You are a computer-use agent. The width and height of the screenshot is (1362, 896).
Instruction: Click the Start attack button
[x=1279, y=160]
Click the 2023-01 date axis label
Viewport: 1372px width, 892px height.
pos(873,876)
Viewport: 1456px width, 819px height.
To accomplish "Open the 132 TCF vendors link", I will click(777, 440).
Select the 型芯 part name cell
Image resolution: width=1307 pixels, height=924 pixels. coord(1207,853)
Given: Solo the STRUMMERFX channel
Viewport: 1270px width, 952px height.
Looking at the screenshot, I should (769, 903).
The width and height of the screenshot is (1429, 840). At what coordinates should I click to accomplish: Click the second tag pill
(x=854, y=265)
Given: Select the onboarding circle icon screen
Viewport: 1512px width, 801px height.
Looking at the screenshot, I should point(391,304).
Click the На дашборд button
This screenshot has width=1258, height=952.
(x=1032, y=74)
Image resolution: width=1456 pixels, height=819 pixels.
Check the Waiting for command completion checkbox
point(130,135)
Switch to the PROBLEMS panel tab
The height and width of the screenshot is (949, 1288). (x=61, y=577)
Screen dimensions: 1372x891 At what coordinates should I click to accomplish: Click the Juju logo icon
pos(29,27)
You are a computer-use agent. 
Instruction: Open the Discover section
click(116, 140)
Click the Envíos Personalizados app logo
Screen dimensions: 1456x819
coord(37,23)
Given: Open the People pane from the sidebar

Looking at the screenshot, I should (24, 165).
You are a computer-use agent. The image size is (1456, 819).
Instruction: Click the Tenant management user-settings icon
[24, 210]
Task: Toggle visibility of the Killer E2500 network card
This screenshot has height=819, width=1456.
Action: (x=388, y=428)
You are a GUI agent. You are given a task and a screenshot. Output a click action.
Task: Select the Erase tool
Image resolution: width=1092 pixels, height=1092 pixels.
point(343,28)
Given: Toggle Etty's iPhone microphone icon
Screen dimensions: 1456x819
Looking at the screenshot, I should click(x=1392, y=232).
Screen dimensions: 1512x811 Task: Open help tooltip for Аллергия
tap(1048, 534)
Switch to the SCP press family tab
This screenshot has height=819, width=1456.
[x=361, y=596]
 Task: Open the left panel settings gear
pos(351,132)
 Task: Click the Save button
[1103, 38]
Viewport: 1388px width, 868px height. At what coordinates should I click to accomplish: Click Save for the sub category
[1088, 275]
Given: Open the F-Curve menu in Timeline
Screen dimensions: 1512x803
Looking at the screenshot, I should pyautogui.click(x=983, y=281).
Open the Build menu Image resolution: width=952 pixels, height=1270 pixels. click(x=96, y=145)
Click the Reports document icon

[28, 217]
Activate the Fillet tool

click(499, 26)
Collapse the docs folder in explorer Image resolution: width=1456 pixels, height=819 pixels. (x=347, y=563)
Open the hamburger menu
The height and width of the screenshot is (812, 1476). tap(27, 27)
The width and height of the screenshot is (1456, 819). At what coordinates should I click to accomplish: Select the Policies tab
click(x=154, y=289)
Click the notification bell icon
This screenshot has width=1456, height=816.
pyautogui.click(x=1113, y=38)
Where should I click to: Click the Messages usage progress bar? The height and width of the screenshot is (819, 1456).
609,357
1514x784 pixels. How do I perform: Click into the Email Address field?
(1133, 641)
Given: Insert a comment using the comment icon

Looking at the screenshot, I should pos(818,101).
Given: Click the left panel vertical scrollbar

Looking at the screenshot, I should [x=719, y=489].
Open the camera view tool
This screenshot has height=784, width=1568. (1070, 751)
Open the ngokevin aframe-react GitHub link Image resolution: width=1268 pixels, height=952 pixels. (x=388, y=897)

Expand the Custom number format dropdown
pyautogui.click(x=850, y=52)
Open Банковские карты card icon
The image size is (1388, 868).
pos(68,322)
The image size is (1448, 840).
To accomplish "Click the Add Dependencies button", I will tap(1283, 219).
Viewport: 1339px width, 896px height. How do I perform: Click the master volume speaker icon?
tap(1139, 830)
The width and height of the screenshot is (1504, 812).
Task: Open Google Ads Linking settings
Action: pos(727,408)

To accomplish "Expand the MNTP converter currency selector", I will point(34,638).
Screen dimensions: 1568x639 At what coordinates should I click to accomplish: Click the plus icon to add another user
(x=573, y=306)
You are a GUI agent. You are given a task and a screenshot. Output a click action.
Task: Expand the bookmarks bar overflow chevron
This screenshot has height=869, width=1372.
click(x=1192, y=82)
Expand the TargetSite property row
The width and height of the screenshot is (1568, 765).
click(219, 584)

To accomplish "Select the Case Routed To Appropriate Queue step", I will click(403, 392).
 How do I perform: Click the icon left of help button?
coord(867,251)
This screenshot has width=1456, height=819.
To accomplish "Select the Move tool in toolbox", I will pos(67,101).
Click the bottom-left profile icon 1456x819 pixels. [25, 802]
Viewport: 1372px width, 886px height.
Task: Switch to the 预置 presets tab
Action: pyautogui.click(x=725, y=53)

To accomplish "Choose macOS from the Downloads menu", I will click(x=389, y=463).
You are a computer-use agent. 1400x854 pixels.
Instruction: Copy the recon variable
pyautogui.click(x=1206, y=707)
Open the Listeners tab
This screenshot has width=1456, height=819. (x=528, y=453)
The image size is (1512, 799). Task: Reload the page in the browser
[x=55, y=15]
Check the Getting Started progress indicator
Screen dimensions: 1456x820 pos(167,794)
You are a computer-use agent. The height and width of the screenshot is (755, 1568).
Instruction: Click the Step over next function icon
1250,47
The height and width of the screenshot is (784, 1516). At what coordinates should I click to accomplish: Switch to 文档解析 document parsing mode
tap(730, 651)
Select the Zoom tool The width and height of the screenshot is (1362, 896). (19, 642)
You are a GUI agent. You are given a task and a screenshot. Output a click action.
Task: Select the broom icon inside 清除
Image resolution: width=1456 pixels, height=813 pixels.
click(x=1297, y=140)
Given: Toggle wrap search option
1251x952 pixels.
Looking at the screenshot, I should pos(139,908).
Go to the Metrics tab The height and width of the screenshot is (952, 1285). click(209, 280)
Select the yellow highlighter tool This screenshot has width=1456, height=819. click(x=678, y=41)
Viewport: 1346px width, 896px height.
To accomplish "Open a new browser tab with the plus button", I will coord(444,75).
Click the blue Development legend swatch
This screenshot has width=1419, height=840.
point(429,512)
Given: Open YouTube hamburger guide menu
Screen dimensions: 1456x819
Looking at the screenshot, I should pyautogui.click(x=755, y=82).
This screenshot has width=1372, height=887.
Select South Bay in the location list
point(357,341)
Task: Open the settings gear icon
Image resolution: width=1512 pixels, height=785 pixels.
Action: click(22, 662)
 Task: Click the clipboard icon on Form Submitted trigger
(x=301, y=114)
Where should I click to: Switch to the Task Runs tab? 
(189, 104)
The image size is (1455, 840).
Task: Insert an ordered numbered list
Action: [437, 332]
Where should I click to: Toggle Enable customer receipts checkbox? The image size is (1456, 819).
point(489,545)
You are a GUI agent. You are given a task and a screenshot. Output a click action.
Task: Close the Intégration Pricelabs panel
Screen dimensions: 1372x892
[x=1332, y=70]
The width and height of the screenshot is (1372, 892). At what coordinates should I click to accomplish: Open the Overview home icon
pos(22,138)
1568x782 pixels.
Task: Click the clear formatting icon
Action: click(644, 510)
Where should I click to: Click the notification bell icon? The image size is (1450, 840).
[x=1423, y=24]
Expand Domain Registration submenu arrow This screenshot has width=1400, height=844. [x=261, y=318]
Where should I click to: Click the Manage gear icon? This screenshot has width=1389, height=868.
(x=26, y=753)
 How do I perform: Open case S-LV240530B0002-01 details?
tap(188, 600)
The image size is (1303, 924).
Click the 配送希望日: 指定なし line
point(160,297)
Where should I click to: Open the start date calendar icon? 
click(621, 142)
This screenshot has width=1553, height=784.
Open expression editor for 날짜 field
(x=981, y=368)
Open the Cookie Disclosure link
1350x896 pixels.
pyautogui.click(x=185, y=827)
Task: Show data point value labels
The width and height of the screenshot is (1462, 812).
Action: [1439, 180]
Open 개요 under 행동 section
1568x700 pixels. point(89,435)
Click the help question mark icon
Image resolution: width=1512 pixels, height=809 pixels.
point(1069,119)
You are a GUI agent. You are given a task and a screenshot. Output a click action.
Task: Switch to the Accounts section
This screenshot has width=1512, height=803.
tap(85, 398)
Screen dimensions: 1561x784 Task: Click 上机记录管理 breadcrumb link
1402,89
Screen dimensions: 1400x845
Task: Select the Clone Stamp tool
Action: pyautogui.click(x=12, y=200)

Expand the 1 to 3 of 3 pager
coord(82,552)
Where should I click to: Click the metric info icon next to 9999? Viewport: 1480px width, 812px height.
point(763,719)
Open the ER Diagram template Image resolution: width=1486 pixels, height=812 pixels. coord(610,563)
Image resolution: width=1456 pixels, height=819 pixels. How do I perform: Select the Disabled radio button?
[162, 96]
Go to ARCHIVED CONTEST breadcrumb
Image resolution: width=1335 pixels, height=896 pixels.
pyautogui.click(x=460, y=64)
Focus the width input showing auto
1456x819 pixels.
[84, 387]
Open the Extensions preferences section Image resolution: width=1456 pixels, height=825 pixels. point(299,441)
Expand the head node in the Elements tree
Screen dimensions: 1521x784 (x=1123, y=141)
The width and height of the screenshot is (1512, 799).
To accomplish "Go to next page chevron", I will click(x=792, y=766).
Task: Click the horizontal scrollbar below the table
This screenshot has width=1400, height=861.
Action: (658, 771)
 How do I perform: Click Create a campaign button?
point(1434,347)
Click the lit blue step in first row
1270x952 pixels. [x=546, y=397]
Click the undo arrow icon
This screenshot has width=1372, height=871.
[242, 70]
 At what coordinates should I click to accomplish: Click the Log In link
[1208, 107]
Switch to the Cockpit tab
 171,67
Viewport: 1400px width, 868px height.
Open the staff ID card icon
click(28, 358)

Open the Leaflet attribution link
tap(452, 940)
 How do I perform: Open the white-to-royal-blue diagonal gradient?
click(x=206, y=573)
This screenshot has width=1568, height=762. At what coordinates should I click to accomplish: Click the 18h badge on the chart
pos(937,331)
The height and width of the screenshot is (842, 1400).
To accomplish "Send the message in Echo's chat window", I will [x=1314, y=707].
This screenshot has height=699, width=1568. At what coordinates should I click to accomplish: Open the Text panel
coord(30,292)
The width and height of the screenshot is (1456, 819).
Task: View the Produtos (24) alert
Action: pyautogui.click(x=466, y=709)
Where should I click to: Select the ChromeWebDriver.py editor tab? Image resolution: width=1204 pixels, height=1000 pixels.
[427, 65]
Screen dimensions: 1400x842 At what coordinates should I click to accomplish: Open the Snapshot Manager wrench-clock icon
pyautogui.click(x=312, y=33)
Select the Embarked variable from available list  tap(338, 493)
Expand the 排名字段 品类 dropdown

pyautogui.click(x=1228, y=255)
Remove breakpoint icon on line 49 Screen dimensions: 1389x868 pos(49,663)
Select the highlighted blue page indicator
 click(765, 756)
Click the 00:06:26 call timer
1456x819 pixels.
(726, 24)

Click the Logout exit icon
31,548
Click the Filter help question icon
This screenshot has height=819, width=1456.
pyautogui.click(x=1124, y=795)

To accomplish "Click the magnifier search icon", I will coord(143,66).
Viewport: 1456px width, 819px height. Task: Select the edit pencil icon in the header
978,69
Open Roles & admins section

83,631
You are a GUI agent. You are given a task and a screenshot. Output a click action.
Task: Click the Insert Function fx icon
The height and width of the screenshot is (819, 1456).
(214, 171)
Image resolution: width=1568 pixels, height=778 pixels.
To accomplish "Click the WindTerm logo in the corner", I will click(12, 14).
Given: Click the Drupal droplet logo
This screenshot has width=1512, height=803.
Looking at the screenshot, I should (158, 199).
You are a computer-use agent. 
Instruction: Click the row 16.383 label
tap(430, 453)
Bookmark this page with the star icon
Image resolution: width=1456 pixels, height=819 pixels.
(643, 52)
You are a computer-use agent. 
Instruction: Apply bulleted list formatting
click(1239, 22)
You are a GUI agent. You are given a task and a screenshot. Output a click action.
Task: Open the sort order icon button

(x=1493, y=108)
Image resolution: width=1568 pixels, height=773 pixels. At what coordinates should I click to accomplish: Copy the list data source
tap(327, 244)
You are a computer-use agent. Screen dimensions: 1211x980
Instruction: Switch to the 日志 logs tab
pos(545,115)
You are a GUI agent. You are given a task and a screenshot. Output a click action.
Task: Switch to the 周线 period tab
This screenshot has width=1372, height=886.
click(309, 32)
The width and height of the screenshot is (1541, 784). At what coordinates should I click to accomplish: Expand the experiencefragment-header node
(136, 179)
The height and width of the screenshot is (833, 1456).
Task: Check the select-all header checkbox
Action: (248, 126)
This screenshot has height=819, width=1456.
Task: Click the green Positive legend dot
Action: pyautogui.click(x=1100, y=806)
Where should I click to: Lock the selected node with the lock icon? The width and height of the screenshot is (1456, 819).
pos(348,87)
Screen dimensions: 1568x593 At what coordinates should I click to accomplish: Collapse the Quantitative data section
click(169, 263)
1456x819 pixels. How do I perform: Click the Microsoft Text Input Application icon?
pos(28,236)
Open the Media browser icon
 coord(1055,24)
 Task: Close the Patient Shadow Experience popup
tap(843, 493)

▶ [Description of the task] Please return only the lines above, starting at the line that has "Viewport: 1339px width, 896px" and ending at the line that has "Task: Expand the", keeping both and leaving each one unchanged.

▶ [Task solution]
Viewport: 1339px width, 896px height. How do I perform: Click the master volume speaker icon?
tap(1139, 830)
The width and height of the screenshot is (1504, 812).
Task: Open Google Ads Linking settings
Action: pos(727,408)

To accomplish "Expand the MNTP converter currency selector", I will point(34,638).
Screen dimensions: 1568x639 At what coordinates should I click to accomplish: Click the plus icon to add another user
(x=573, y=306)
You are a GUI agent. You are given a task and a screenshot. Output a click action.
Task: Expand the bookmarks bar overflow chevron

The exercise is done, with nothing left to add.